[start The records]

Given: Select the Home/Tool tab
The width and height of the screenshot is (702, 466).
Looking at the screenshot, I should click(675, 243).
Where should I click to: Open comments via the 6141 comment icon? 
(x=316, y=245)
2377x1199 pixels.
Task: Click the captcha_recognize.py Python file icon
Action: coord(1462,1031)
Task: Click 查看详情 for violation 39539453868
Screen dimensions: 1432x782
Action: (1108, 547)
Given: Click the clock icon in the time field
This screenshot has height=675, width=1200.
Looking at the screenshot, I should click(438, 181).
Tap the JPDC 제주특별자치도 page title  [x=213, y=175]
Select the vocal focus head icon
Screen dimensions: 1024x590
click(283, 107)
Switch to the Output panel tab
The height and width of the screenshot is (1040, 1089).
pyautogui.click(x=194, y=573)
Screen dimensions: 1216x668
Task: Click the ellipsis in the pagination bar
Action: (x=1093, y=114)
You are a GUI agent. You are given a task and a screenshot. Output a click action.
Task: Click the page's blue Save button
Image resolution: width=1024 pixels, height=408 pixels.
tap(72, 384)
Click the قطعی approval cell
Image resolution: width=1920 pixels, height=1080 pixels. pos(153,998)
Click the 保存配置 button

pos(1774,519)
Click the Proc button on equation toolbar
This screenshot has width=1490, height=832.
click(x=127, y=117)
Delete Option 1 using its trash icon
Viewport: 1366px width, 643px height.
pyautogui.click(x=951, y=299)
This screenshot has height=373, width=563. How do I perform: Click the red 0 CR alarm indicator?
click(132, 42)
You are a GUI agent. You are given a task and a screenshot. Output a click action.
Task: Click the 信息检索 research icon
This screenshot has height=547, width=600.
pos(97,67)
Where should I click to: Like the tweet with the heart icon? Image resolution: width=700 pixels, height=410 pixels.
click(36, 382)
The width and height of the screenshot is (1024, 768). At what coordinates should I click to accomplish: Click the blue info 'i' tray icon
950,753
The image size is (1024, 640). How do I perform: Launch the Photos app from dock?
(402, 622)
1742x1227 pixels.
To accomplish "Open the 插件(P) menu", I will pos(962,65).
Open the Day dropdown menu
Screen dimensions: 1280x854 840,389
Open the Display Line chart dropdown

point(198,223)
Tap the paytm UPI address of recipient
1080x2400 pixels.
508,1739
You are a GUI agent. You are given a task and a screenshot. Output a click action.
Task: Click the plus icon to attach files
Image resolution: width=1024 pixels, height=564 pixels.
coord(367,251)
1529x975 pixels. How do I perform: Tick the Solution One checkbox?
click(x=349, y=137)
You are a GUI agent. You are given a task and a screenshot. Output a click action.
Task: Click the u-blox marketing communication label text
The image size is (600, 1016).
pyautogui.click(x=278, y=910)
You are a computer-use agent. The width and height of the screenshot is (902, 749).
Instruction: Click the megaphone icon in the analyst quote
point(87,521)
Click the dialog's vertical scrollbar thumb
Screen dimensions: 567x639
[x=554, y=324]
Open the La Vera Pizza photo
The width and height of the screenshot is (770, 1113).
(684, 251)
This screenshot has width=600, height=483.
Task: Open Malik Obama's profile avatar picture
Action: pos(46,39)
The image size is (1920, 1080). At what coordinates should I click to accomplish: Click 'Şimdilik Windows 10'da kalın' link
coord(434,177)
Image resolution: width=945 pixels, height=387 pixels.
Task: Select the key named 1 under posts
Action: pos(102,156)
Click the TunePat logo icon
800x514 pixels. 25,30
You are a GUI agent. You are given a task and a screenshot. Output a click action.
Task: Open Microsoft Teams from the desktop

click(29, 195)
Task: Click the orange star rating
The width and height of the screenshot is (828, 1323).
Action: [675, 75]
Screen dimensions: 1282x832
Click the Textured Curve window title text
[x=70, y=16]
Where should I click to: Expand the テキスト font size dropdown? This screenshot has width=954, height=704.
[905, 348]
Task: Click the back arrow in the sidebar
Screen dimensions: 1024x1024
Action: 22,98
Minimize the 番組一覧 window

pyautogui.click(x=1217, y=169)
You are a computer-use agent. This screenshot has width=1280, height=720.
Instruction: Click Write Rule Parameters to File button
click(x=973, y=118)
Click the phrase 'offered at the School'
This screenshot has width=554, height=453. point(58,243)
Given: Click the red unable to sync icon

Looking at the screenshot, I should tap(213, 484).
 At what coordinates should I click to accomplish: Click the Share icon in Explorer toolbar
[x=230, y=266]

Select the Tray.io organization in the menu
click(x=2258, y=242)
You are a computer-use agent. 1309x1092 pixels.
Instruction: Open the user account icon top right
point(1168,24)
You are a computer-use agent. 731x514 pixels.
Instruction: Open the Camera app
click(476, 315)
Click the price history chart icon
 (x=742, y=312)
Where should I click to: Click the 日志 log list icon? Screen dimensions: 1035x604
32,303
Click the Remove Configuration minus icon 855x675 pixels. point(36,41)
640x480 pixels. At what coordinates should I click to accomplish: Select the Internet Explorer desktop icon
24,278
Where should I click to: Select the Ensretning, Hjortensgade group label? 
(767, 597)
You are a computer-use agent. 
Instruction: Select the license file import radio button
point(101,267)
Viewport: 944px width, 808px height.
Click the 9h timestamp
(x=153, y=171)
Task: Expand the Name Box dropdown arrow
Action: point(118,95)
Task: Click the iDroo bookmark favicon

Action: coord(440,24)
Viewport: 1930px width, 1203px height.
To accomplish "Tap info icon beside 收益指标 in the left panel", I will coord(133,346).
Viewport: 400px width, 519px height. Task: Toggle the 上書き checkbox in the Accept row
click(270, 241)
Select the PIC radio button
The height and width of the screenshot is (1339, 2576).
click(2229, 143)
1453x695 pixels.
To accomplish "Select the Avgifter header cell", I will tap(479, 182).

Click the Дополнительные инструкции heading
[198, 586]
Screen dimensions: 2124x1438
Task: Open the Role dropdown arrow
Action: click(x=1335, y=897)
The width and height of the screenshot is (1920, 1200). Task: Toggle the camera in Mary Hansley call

[end The records]

Stated exercise:
Write out every line of the records above as a JSON list of strings, one string per line, skipping blank lines.

Answer to the task:
[
  "Given: Select the Home/Tool tab",
  "The width and height of the screenshot is (702, 466).",
  "Looking at the screenshot, I should click(675, 243).",
  "Where should I click to: Open comments via the 6141 comment icon? ",
  "(x=316, y=245)",
  "2377x1199 pixels.",
  "Task: Click the captcha_recognize.py Python file icon",
  "Action: coord(1462,1031)",
  "Task: Click 查看详情 for violation 39539453868",
  "Screen dimensions: 1432x782",
  "Action: (1108, 547)",
  "Given: Click the clock icon in the time field",
  "This screenshot has height=675, width=1200.",
  "Looking at the screenshot, I should click(438, 181).",
  "Tap the JPDC 제주특별자치도 page title  [x=213, y=175]",
  "Select the vocal focus head icon",
  "Screen dimensions: 1024x590",
  "click(283, 107)",
  "Switch to the Output panel tab",
  "The height and width of the screenshot is (1040, 1089).",
  "pyautogui.click(x=194, y=573)",
  "Screen dimensions: 1216x668",
  "Task: Click the ellipsis in the pagination bar",
  "Action: (x=1093, y=114)",
  "You are a GUI agent. You are given a task and a screenshot. Output a click action.",
  "Task: Click the page's blue Save button",
  "Image resolution: width=1024 pixels, height=408 pixels.",
  "tap(72, 384)",
  "Click the قطعی approval cell",
  "Image resolution: width=1920 pixels, height=1080 pixels. pos(153,998)",
  "Click the 保存配置 button",
  "pos(1774,519)",
  "Click the Proc button on equation toolbar",
  "This screenshot has width=1490, height=832.",
  "click(x=127, y=117)",
  "Delete Option 1 using its trash icon",
  "Viewport: 1366px width, 643px height.",
  "pyautogui.click(x=951, y=299)",
  "This screenshot has height=373, width=563. How do I perform: Click the red 0 CR alarm indicator?",
  "click(132, 42)",
  "You are a GUI agent. You are given a task and a screenshot. Output a click action.",
  "Task: Click the 信息检索 research icon",
  "This screenshot has height=547, width=600.",
  "pos(97,67)",
  "Where should I click to: Like the tweet with the heart icon? Image resolution: width=700 pixels, height=410 pixels.",
  "click(36, 382)",
  "The width and height of the screenshot is (1024, 768). At what coordinates should I click to accomplish: Click the blue info 'i' tray icon",
  "950,753",
  "The image size is (1024, 640). How do I perform: Launch the Photos app from dock?",
  "(402, 622)",
  "1742x1227 pixels.",
  "To accomplish \"Open the 插件(P) menu\", I will pos(962,65).",
  "Open the Day dropdown menu",
  "Screen dimensions: 1280x854 840,389",
  "Open the Display Line chart dropdown",
  "point(198,223)",
  "Tap the paytm UPI address of recipient",
  "1080x2400 pixels.",
  "508,1739",
  "You are a GUI agent. You are given a task and a screenshot. Output a click action.",
  "Task: Click the plus icon to attach files",
  "Image resolution: width=1024 pixels, height=564 pixels.",
  "coord(367,251)",
  "1529x975 pixels. How do I perform: Tick the Solution One checkbox?",
  "click(x=349, y=137)",
  "You are a GUI agent. You are given a task and a screenshot. Output a click action.",
  "Task: Click the u-blox marketing communication label text",
  "The image size is (600, 1016).",
  "pyautogui.click(x=278, y=910)",
  "You are a computer-use agent. The width and height of the screenshot is (902, 749).",
  "Instruction: Click the megaphone icon in the analyst quote",
  "point(87,521)",
  "Click the dialog's vertical scrollbar thumb",
  "Screen dimensions: 567x639",
  "[x=554, y=324]",
  "Open the La Vera Pizza photo",
  "The width and height of the screenshot is (770, 1113).",
  "(684, 251)",
  "This screenshot has width=600, height=483.",
  "Task: Open Malik Obama's profile avatar picture",
  "Action: pos(46,39)",
  "The image size is (1920, 1080). At what coordinates should I click to accomplish: Click 'Şimdilik Windows 10'da kalın' link",
  "coord(434,177)",
  "Image resolution: width=945 pixels, height=387 pixels.",
  "Task: Select the key named 1 under posts",
  "Action: pos(102,156)",
  "Click the TunePat logo icon",
  "800x514 pixels. 25,30",
  "You are a GUI agent. You are given a task and a screenshot. Output a click action.",
  "Task: Open Microsoft Teams from the desktop",
  "click(29, 195)",
  "Task: Click the orange star rating",
  "The width and height of the screenshot is (828, 1323).",
  "Action: [675, 75]",
  "Screen dimensions: 1282x832",
  "Click the Textured Curve window title text",
  "[x=70, y=16]",
  "Where should I click to: Expand the テキスト font size dropdown? This screenshot has width=954, height=704.",
  "[905, 348]",
  "Task: Click the back arrow in the sidebar",
  "Screen dimensions: 1024x1024",
  "Action: 22,98",
  "Minimize the 番組一覧 window",
  "pyautogui.click(x=1217, y=169)",
  "You are a computer-use agent. This screenshot has width=1280, height=720.",
  "Instruction: Click Write Rule Parameters to File button",
  "click(x=973, y=118)",
  "Click the phrase 'offered at the School'",
  "This screenshot has width=554, height=453. point(58,243)",
  "Given: Click the red unable to sync icon",
  "Looking at the screenshot, I should tap(213, 484).",
  " At what coordinates should I click to accomplish: Click the Share icon in Explorer toolbar",
  "[x=230, y=266]",
  "Select the Tray.io organization in the menu",
  "click(x=2258, y=242)",
  "You are a computer-use agent. 1309x1092 pixels.",
  "Instruction: Open the user account icon top right",
  "point(1168,24)",
  "You are a computer-use agent. 731x514 pixels.",
  "Instruction: Open the Camera app",
  "click(476, 315)",
  "Click the price history chart icon",
  " (x=742, y=312)",
  "Where should I click to: Click the 日志 log list icon? Screen dimensions: 1035x604",
  "32,303",
  "Click the Remove Configuration minus icon 855x675 pixels. point(36,41)",
  "640x480 pixels. At what coordinates should I click to accomplish: Select the Internet Explorer desktop icon",
  "24,278",
  "Where should I click to: Select the Ensretning, Hjortensgade group label? ",
  "(767, 597)",
  "You are a computer-use agent. ",
  "Instruction: Select the license file import radio button",
  "point(101,267)",
  "Viewport: 944px width, 808px height.",
  "Click the 9h timestamp",
  "(x=153, y=171)",
  "Task: Expand the Name Box dropdown arrow",
  "Action: point(118,95)",
  "Task: Click the iDroo bookmark favicon",
  "Action: coord(440,24)",
  "Viewport: 1930px width, 1203px height.",
  "To accomplish \"Tap info icon beside 收益指标 in the left panel\", I will coord(133,346).",
  "Viewport: 400px width, 519px height. Task: Toggle the 上書き checkbox in the Accept row",
  "click(270, 241)",
  "Select the PIC radio button",
  "The height and width of the screenshot is (1339, 2576).",
  "click(2229, 143)",
  "1453x695 pixels.",
  "To accomplish \"Select the Avgifter header cell\", I will tap(479, 182).",
  "Click the Дополнительные инструкции heading",
  "[198, 586]",
  "Screen dimensions: 2124x1438",
  "Task: Open the Role dropdown arrow",
  "Action: click(x=1335, y=897)",
  "The width and height of the screenshot is (1920, 1200). Task: Toggle the camera in Mary Hansley call"
]